We fit it and compare metrics with the thresholded linear regression above.


In [None]:
logreg = Pipeline(steps=[('prep', preprocess),
                         ('clf', LogisticRegression(max_iter=1000))])
logreg.fit(X_train, y_train)

y_pred_log = logreg.predict(X_test)

print('Logistic Regression:')
print('  Accuracy:', round(accuracy_score(y_test, y_pred_log), 4))
print('  Confusion Matrix:\n', confusion_matrix(y_test, y_pred_log))
print('\nClassification Report:\n', classification_report(y_test, y_pred_log, digits=4))

## How to Predict for a New Person

In [None]:
example_person = {
    'Age': 28,
    'Sex': 'Male',
    'BMI': 19.2,
    'SystolicBP': 112,
    'DiastolicBP': 72,
    'FastingGlucose_mgdl': 165.0,
    'HbA1c': 7.8,
    'TotalCholesterol': 170,
    'Triglycerides': 140,
    'ActivityLevel': 'Moderate',
    'Smoker': 'No',
    'RetinaFinding': 'None',
    'FamilyHistory_T2D': 'None',
    'AutoimmuneHistory': 'Yes',
    'GAD65_Antibody': 'Positive',
    'C_Peptide_ngml': 0.6,
    'OnsetAge': 24,
    'DKA_History': 'Yes',
    'PastDiseases': 'Thyroid',
    'PulsePressure': 112-72,
    'BMI_Class': 'Normal'
}

newX = pd.DataFrame([example_person])

pred_cont = linreg.predict(newX)[0]
pred_type_lin = 1 if pred_cont < 1.5 else 2

pred_type_log = int(logreg.predict(newX)[0])
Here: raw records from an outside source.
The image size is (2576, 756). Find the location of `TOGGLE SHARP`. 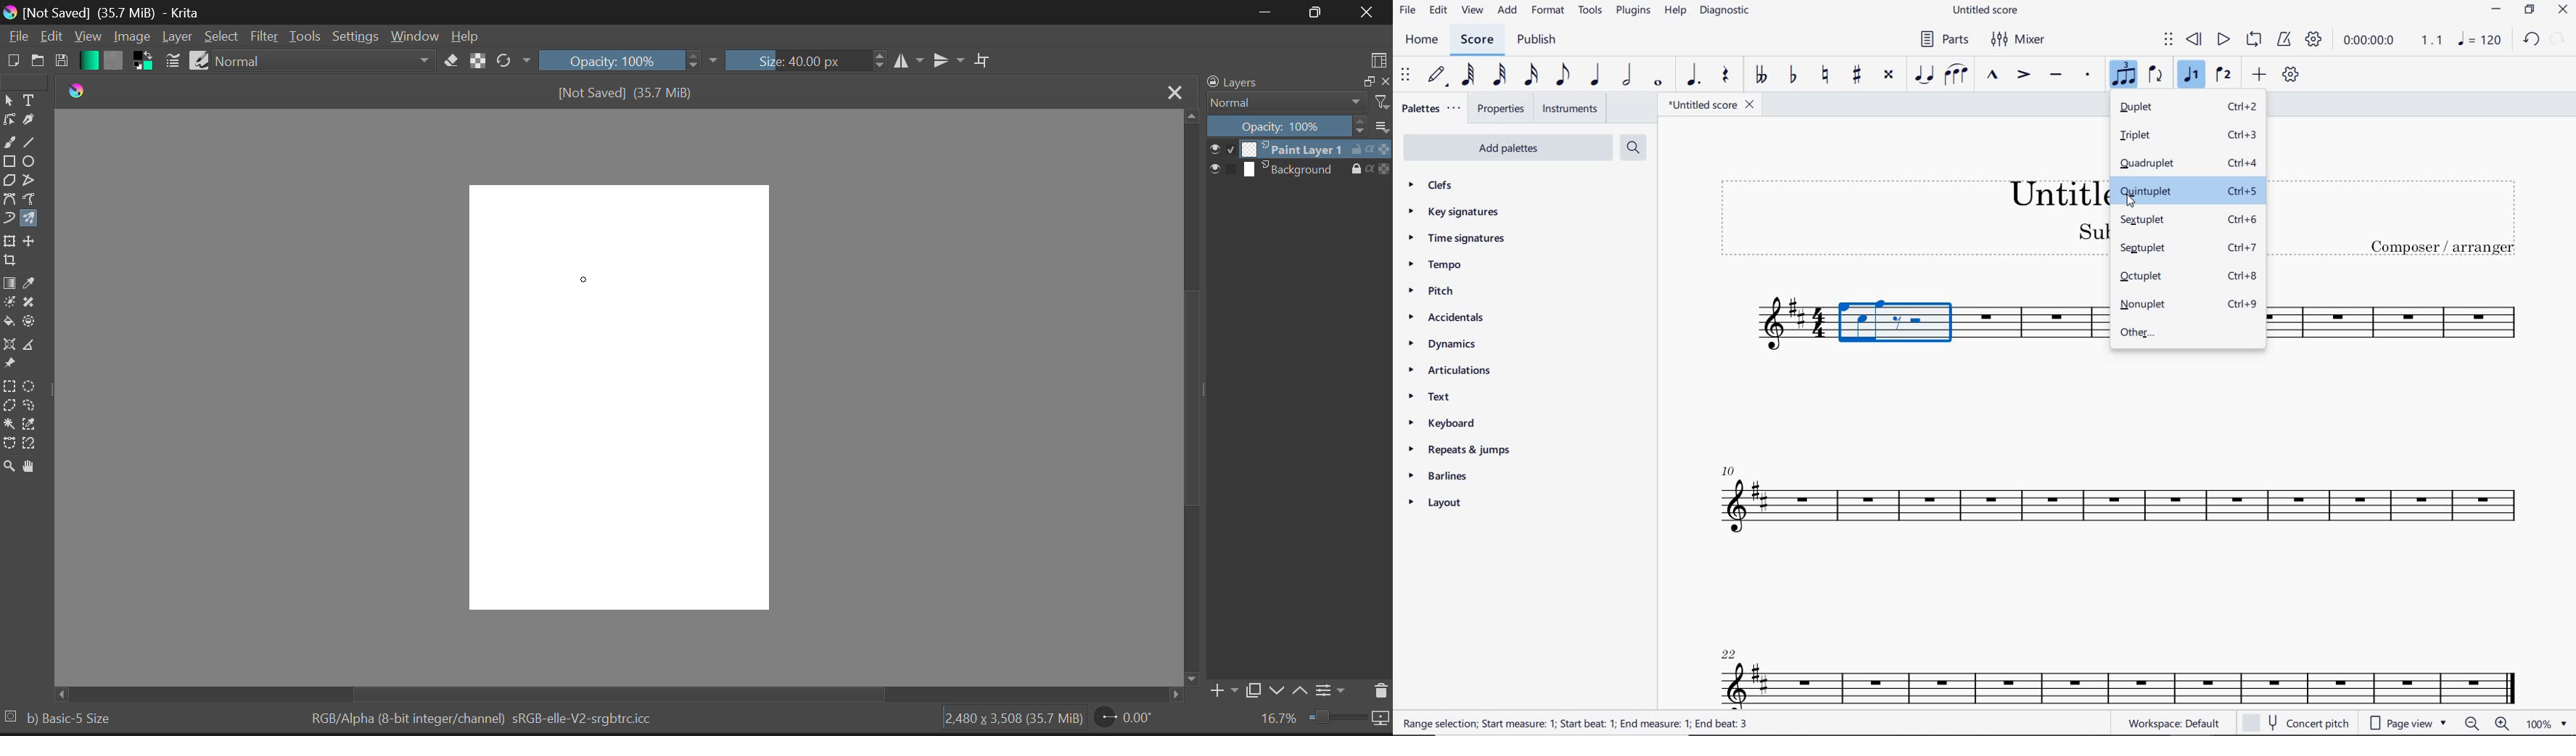

TOGGLE SHARP is located at coordinates (1855, 75).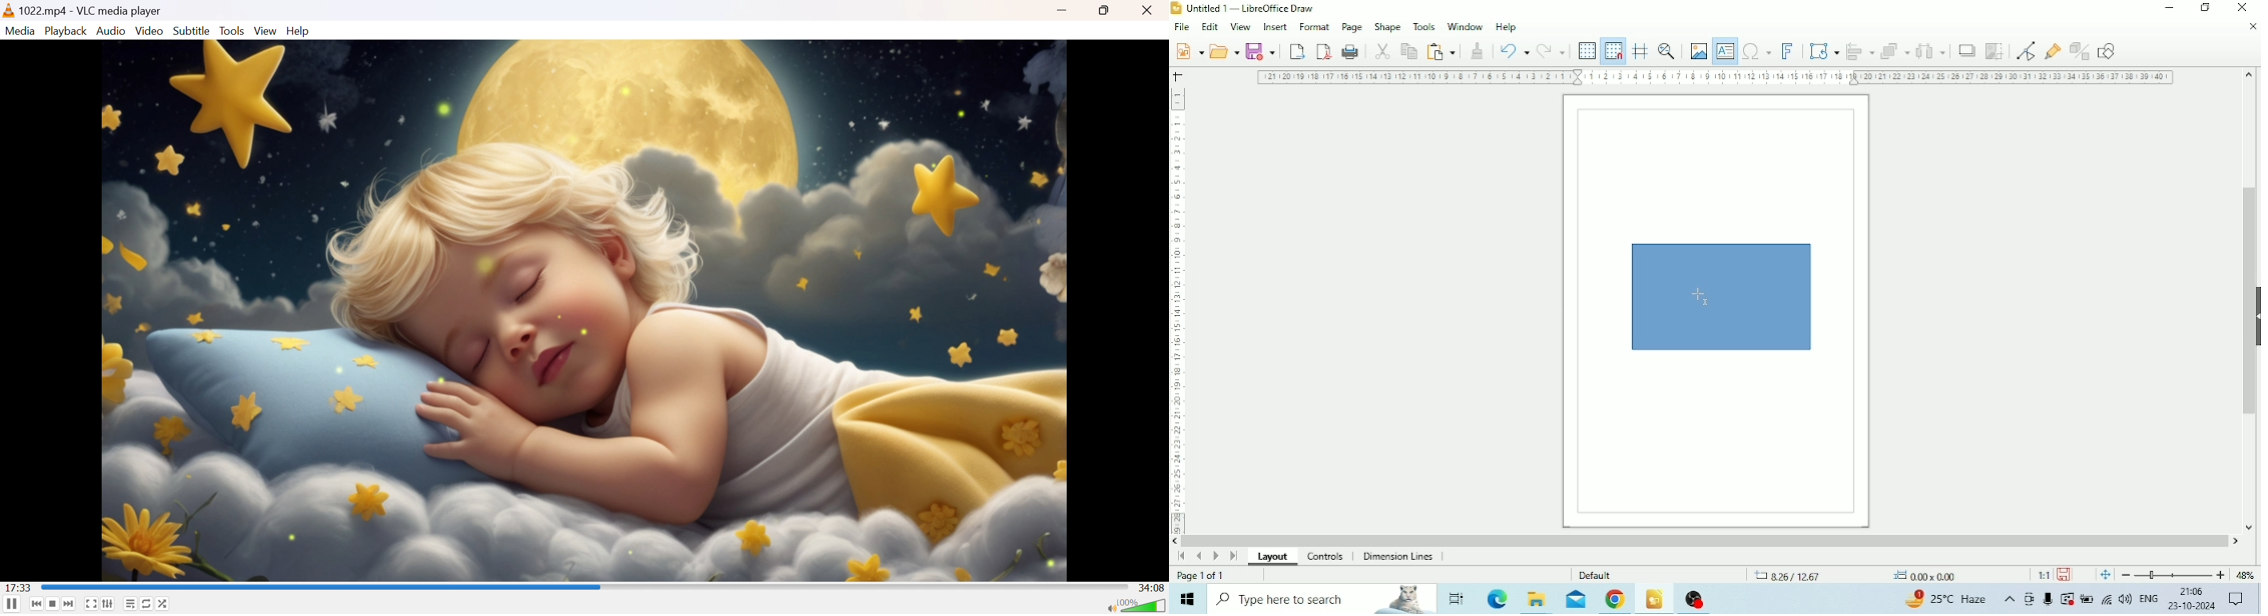 This screenshot has width=2268, height=616. What do you see at coordinates (1209, 27) in the screenshot?
I see `Edit` at bounding box center [1209, 27].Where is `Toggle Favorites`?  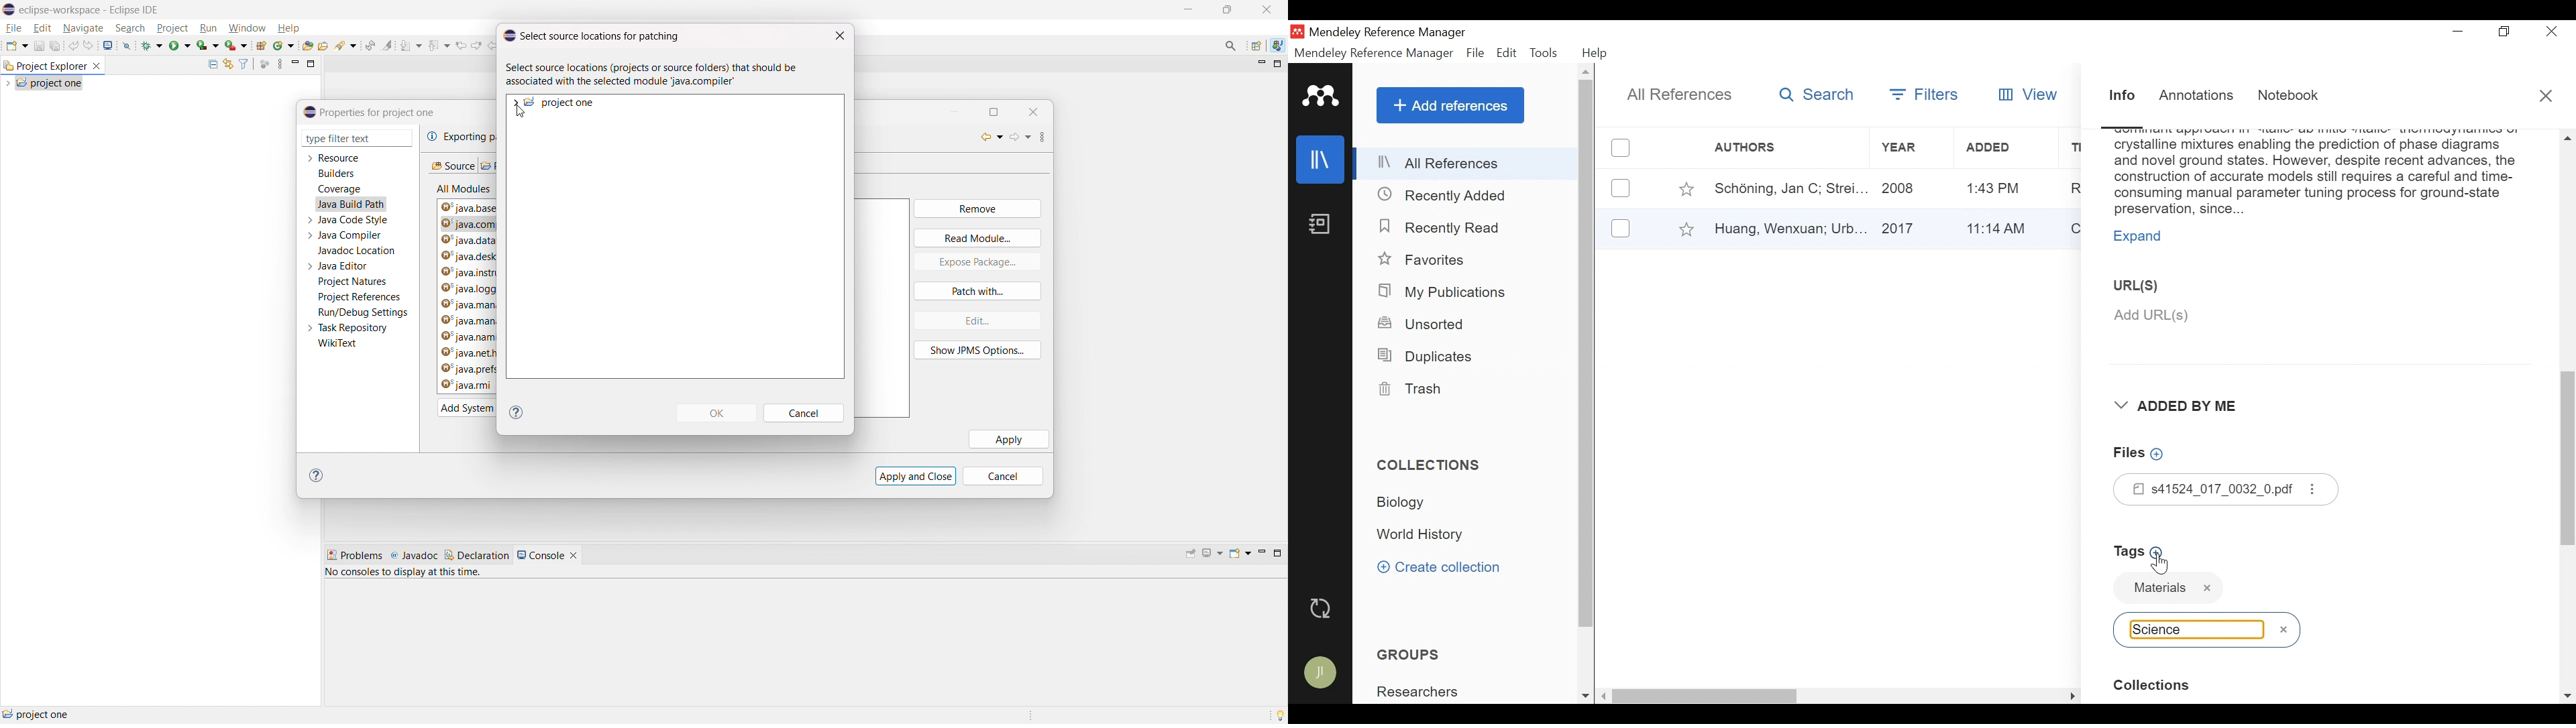 Toggle Favorites is located at coordinates (1686, 229).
print('Linear Regression predicted continuous:', round(pred_cont, 3))
print('Linear Regression -> Type:', pred_type_lin)
print('Logistic Regression -> Type:', pred_type_log)

## Results, Limitations, and Recommendations

**Results**
- Built two models: a **Linear Regression** with thresholding and a **Logistic Regression** classifier.
- Reported accuracy, confusion matrix, and classification report on a hold-out test set.

**Limitations**
- Data is **synthetic** and small (n=100), so generalization is limited.
- Labels are generated from heuristic rules + noise; not medically validated.
- Linear Regression is not ideal for classification; used here per requirement and for comparison.
- Class balance may vary run-to-run; metrics can fluctuate.

**Recommendations**
- Use **larger, real datasets** with clinically validated labels.
- Prefer **classification models** (Logistic Regression, Random Forest, XGBoost).
- Add **calibration** and **probability thresholds** tuned via ROC/PR analysis.
- Incorporate more features (OGTT results, islet antibodies panel, C‑peptide fasting/stimulated) and time-to-insulin requirement.